Daily Engagement is a new, brief, daily feature on Flavorwire. It’s aimed at helping people feel somewhat less helpless and hopeless (or at least in control of their helplessness and hopelessness) in the midst of a political news cycle that’s been doling out daily affronts to human decency.
Every day, we’ll post one easy thing that people can do to continue to resist the current state of politics under the Trump administration, focusing on the creative ways (we are a culture website after all) that citizens are finding to resist.
We have a new, deeply bigoted Attorney General, Jeff Sessions, whose appointment has been approved along party lines. Also filling the swamp with fresh sulphur: our new deeply rich/deeply religious/deeply counterintuitive choice as the head of a government department devoted to education — Betsy DeVos — who is a longstanding enemy of public schooling, and whose appointment was nevertheless confirmed on a tie-break from Mike Pence. And so it’s clear that fights waged by the left will not always yield immediate results. That does not, however, make them any less worth fighting: it’s still very telling that the dissent over DeVos’ confirmation was historic in that it was the first time a vice-president has had to cast a tie breaking vote — and this is coming from a Senate with a majority that sells their soul to favors the administration along party lines.
And already, lists of pro-DeVos Senators who also happen to have received hefty sums of money from her and her family have been swarming across my social media feeds, with the aim of campaigning against these individuals’ re-election come the 2018 midterms. Which brings me to today’s focus: the long game. While the short game remains just as crucial even when it’s not entirely successful, one of the best ways to limit the omnipotence of the Trump administration is, of course, to win a Democratic majority in both chambers of Congress. If nothing else, this horrible administration has done us the favor of making the not-at-all-new corruption — and willingness to compromise their own purported morals — of the Republican party all the more transparent. (Not to mention also shining a brighter light on the likewise-not-at-all-new flaccid equivocation of certain members of the Democratic party.) In order to fight for a Congress that’ll actually make sure “checks and balances” isn’t a bygone American catchphrase, we have to start looking to how to ensure that Democrats and potential swing voters really “get out the vote,” as it were, on Tuesday, November 6, 2018.

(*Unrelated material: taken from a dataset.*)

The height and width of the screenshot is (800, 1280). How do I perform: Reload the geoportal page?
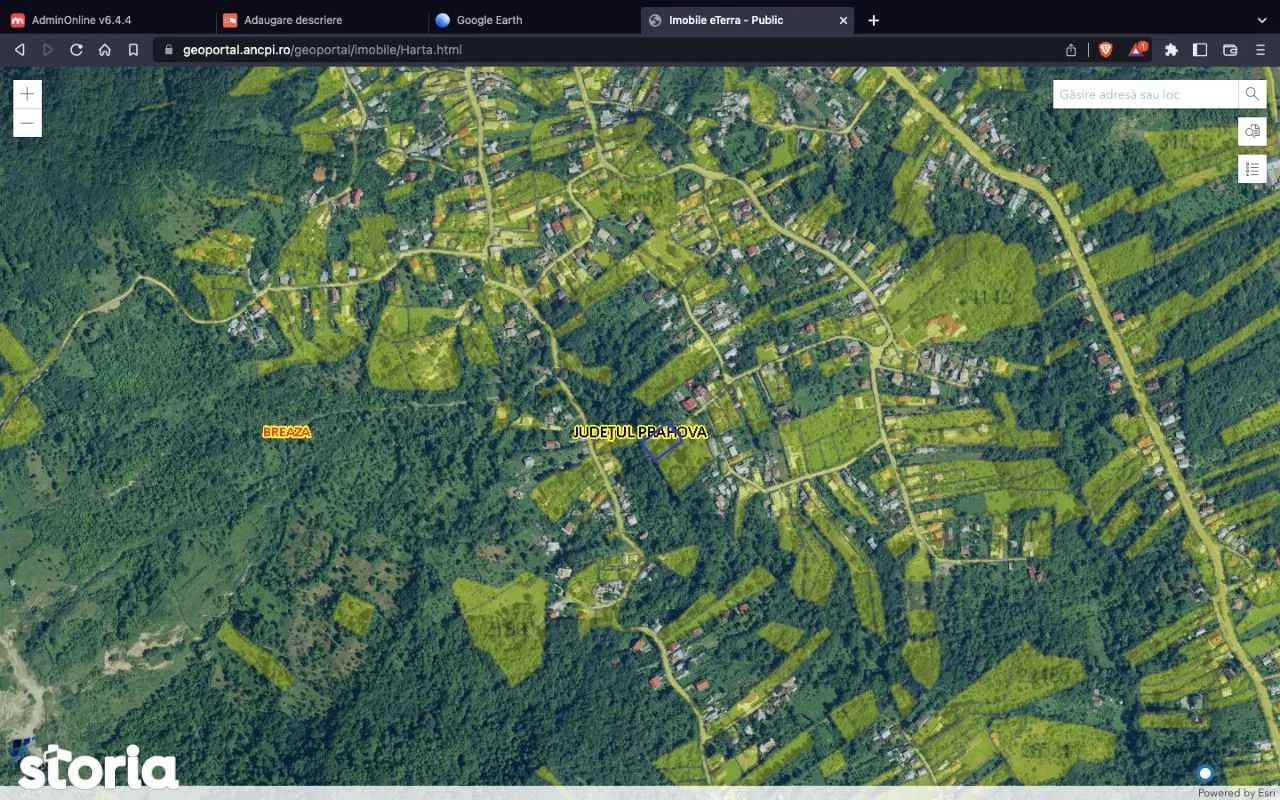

SwingLeft.org provides ways of starting to do something to turn Congress towards the left, at a local level. Its focus is on taking back the House, not the Senate, given that House representation is on a district-by-district level. When you get to the website, it prompts you to put in your zip code; it’ll then tell you the nearest swing district near you — and thereby the place where your activism might have the most impact. Swing Left will then send you weekly emails “as opportunities become available” therein. The website was founded by Ethan Todras-Whitehill — a writer in Amherst, MA, who was inspired to make the site due his own feelings of voter impotency within an always-blue district — along with developer Josh Krafchin and strategist Miriam Stone.
In late January, New Yorker writer Jia Tolentino did a piece examining Swing Left — which was pretty fresh at the time — and its surge of immediate popularity. “By January 22nd, a hundred thousand people had signed up to receive Swing Left updates. That number has since more than doubled.”
Tolentino wrote, “The energy around Swing Left has highlighted the apparent lack of proactive and reactive organization within the Democratic Party,” noting that it may be new movements like this and the Women’s March “that pick up where the Democratic Party has failed.” You can also sign up here to volunteer.
Just saying: it’s the House that has sole power to impeach.